[INPUT MATERIAL Boundary: Start]

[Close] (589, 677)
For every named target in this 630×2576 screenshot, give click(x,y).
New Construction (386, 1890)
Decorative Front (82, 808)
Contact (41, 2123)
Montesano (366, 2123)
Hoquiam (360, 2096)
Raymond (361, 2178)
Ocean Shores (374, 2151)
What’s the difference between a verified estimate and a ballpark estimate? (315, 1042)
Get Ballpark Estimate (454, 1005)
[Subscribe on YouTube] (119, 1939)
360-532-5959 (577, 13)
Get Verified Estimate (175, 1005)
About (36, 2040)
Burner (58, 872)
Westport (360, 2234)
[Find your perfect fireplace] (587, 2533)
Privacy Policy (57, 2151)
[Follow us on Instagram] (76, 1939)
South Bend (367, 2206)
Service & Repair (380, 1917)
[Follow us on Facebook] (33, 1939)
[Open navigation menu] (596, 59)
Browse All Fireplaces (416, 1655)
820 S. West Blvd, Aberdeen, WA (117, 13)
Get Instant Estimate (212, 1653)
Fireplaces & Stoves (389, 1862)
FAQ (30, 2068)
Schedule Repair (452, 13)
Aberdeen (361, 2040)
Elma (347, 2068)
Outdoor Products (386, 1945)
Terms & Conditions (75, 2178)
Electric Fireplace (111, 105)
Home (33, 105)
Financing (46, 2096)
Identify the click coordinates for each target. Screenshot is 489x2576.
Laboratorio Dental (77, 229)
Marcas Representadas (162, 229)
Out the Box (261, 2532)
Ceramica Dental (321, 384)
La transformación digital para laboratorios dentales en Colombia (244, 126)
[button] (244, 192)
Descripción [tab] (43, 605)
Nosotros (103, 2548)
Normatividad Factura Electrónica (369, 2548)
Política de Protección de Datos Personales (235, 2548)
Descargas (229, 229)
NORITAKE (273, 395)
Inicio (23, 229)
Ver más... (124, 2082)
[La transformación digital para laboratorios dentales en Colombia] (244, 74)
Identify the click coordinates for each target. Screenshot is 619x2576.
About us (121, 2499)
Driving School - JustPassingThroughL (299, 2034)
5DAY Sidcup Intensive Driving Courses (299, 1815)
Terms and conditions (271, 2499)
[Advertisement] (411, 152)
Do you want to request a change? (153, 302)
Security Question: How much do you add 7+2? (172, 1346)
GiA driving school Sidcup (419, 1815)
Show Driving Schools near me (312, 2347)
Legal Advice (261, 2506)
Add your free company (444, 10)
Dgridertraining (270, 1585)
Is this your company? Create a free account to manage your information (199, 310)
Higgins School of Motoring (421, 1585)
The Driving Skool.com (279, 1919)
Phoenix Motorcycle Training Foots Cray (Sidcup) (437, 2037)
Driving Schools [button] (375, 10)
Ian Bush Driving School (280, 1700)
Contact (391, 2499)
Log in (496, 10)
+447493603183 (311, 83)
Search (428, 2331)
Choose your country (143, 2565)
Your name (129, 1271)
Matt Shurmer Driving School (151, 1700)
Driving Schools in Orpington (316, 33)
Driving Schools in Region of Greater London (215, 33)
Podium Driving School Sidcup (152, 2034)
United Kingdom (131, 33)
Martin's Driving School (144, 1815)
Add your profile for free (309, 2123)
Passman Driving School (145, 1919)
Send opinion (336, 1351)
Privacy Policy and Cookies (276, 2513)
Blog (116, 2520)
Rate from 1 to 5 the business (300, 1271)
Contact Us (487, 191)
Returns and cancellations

[INPUT MATERIAL Boundary: End]

### TASK STATEMENT
Could you restate word for word the lines above from the one containing "Outdoor Products (386, 1945)" through the one containing "Laboratorio Dental (77, 229)", both included, and nothing else?

### RESPONSE AREA
Outdoor Products (386, 1945)
Terms & Conditions (75, 2178)
Electric Fireplace (111, 105)
Home (33, 105)
Financing (46, 2096)
Identify the click coordinates for each target. Screenshot is 489x2576.
Laboratorio Dental (77, 229)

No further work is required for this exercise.